Appropriation de la religion ougaritique par les premiers Israélites : Les Yahvéistes
André Lemaire écrit « Les tablettes d'Ougarit du XIIIe siècle avant notre ère rédigées dans une langue proche du phénicien et de l'hébreu ancien, ont des échos dans les textes les plus anciens de la Bible évoquant le grand dieu El, ou le jeune dieu Baal, ou encore Yahvé siégeant dans l'assemblée divine (Psaumes 29,1;82,1;89,6-13; Job 1,6;2,1) »[22]. Les premiers israélites semblent avoir pratiqué une variante de la religion ougarite que l’on a appelé le Yahvéisme. Son culte s’adresse à Yahvé, qui semble être à l’origine un dieu des armées (Yahvé sabaot ) et de l’orage, associé à une (aux?) montagne(s). Il n’est pas le Dieu unique car il est parfois mentionné comme membre d'une assemblée de divinités, et pourrait avoir eu une parèdre nommée Ashera ; par ailleurs, les anciens Israélites reconnaissaient que chaque peuple avait son propre dieu. Yahvé est décrit comme « jaloux » et il interdit à son peuple de servir d’autres divinités.

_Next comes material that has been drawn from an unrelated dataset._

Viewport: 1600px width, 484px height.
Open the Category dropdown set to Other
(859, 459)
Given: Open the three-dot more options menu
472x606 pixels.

Le polythéisme des anciens Israélites - 1200 à 722 av. J.-C.
Les Hébreux restent très longtemps polythéistes. Les inscriptions de De Kuntillet h‘Ajrud et de Khirbet-el-Qôm datent les règnes d’Amasias (~802-776 av. J.-C.) de Juda et de Joas d’Israël (~803-790 avant notre ère). Ces inscriptions montrent que les israélites ont associé Yahweh avec une déesse, sa parèdre, Ashérah. Le culte de « Yahweh et son Ashérah » fut certainement pratiqué très longtemps[23]. Peu de traces écrites existent en Canaan en dehors de ces 2 inscriptions car ces adorations étaient interdites par la religion d'Israël. Ils n’ont néanmoins pas effacé les inscriptions extrabibliques amorrites d’Ashérah, ni les papyrus juifs de l’île d’Éléphantine en Égypte qui garde trace de l’importance de cette déesse femme de Yahweh[24].

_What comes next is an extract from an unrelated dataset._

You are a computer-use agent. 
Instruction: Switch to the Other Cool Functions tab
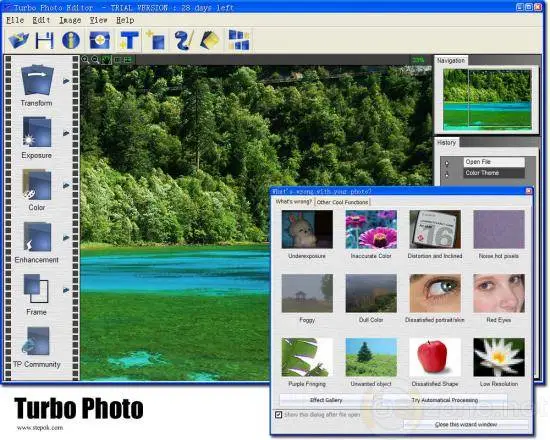tap(342, 202)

L'hébreu - 800 avant notre ère
À ce jour, aucune trace écrite des Israélites de ces époques n'a été trouvée. Et les rares données venant de leurs voisins n'évoquent pas une religion particulière. En effet, selon Amihai Mazar[25], qui en a retrouvé un bel exemplaire venant des collines du nord, « le taureau est le symbole de Baal, le principal dieu cananéen, et de El, le maître des dieux dans le panthéon cananéen ». Les premières traces archéologiques du culte de YHWH apparaîtront avec l'écriture, beaucoup plus tard.

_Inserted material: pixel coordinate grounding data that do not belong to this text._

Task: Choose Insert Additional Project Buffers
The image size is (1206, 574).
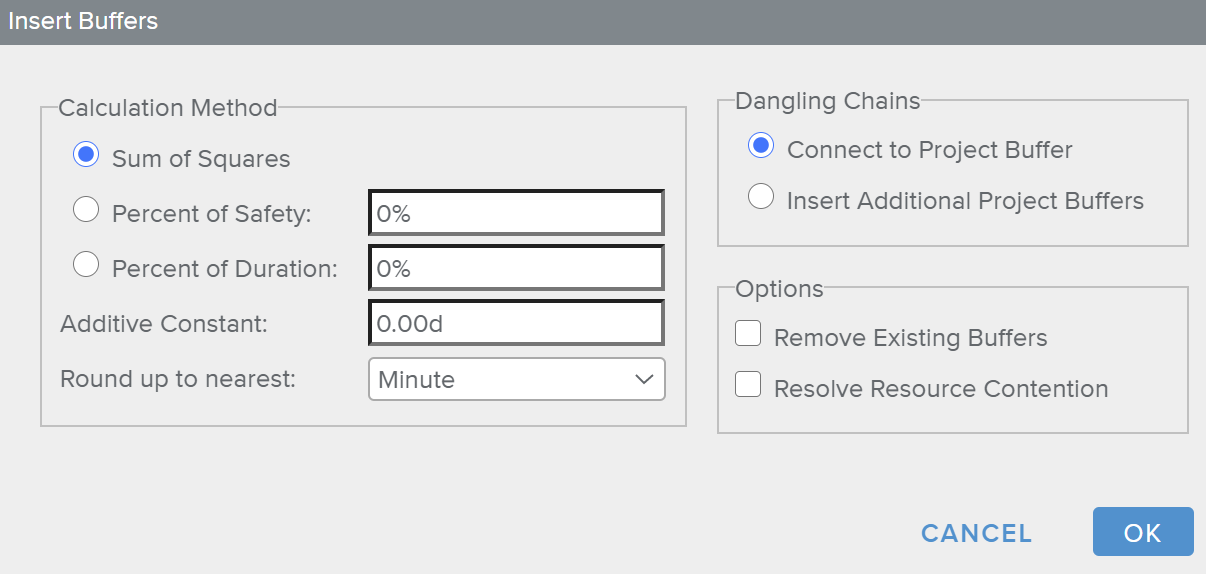Action: (x=761, y=197)
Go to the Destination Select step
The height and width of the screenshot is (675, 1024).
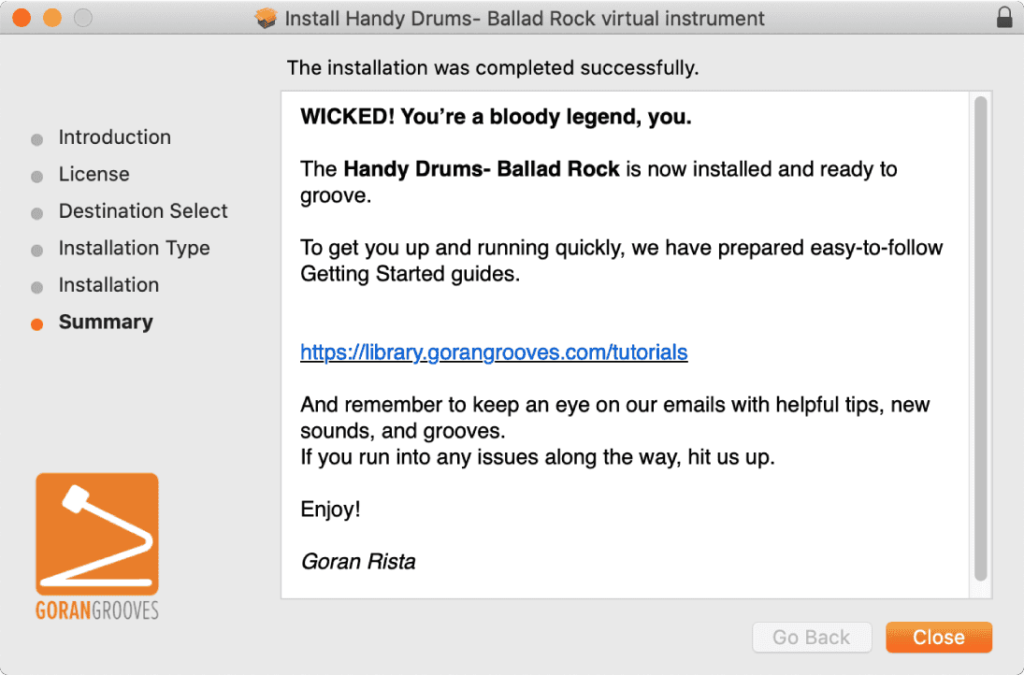pyautogui.click(x=143, y=211)
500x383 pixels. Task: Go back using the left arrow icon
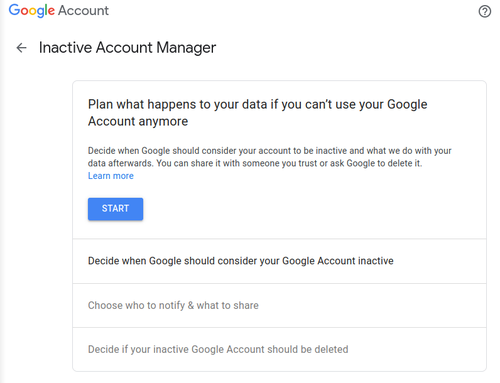coord(21,48)
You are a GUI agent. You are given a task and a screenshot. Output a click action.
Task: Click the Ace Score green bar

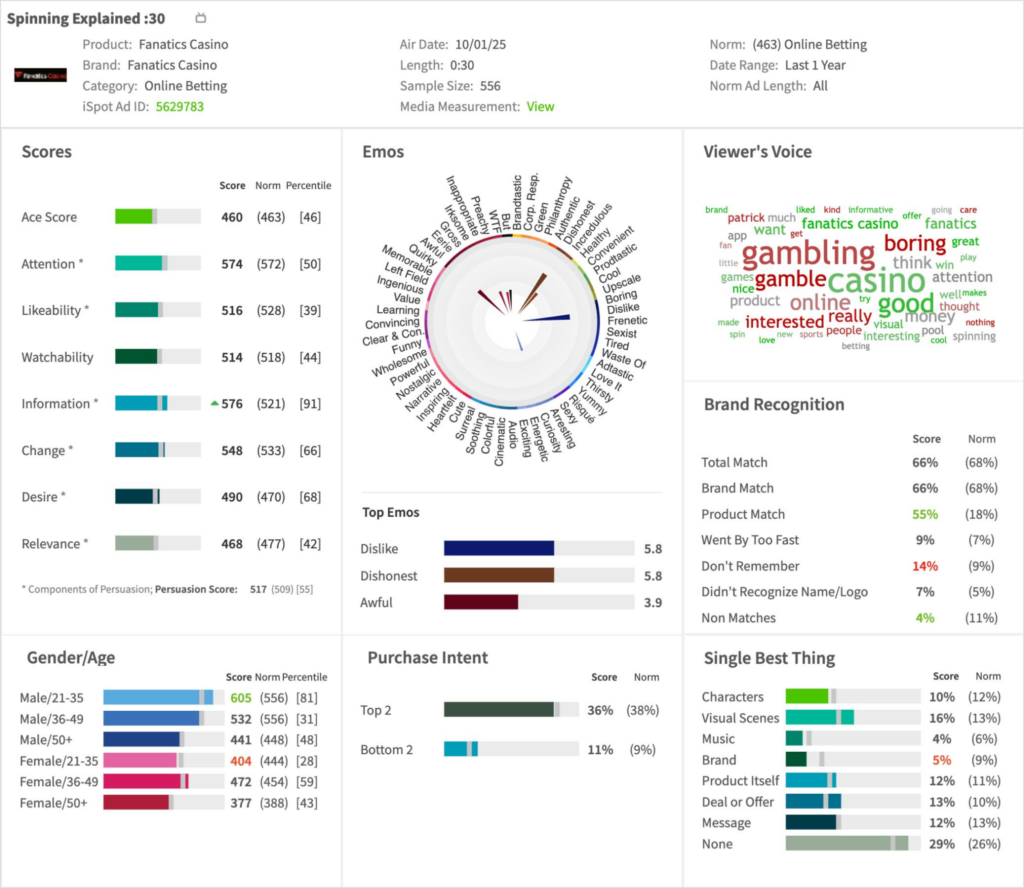tap(134, 217)
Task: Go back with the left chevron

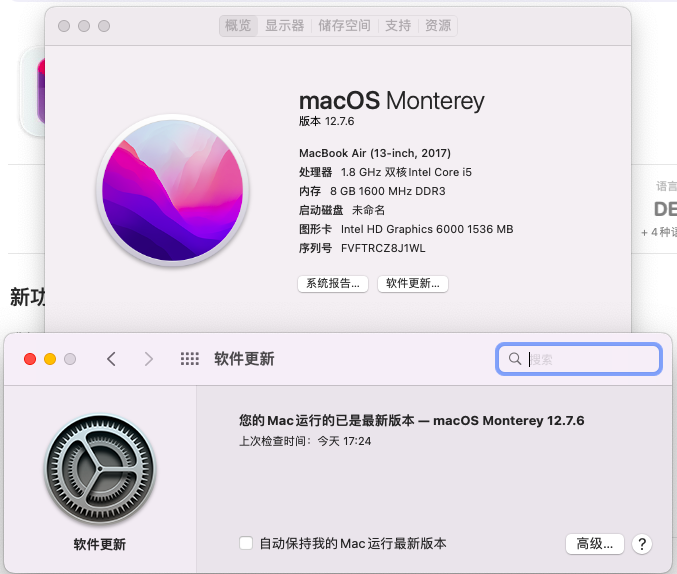Action: [111, 359]
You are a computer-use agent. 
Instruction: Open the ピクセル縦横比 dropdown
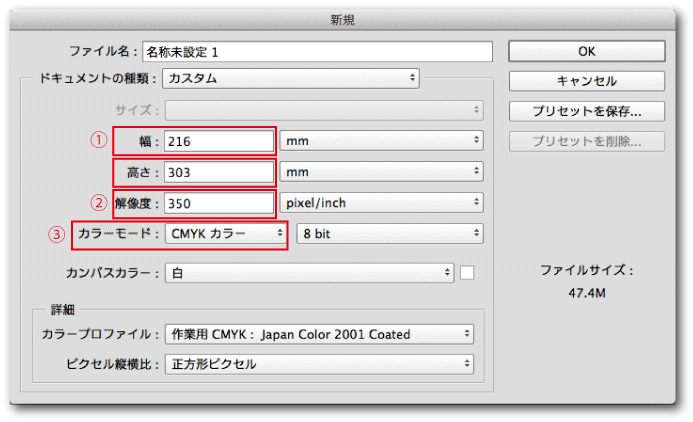[x=319, y=364]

Premier stade de l'évolution de la religion ougarite par les premiers israélites
La structure à quatre niveaux de la divine famille et du conseil a apparemment subi un certain nombre de changements dans les premiers siècles d’existence d’Israël. Dans le premier stade, il semble que Yahvé ait été l’un des soixante-dix enfants du second niveau – enfants qui seraient, chacun, devenus dieux patrons de soixante-dix nations. Cette idée apparaît en filigrane dans les manuscrits de la mer Morte ainsi que dans le paragraphe du Deutéronome de la traduction de la Septante. Dans ce passage, El est le chef de la famille divine, et chaque membre de la famille divine reçoit une nation de son propre salut : Israël est la part de Yahwé. Le texte massorétique est bien sûr en opposition avec le polythéisme exprimé dans l’expression « en fonction du nombre de fils du divin, ». Les rédacteurs l’ont donc réécrit en fonction « du nombre des enfants d’Israël » (en gardant le nombre de soixante-dix). Le Psaume 82 présente également le dieu El en train de présider une assemblée divine dans laquelle Yahvé se lève et fait ses accusations contre les autres dieux. Ici, on voit comment le texte de la Bible essaie à la fois de parler des anciennes religions et en même temps de les dénoncer pour être conforme au dogme monothéiste.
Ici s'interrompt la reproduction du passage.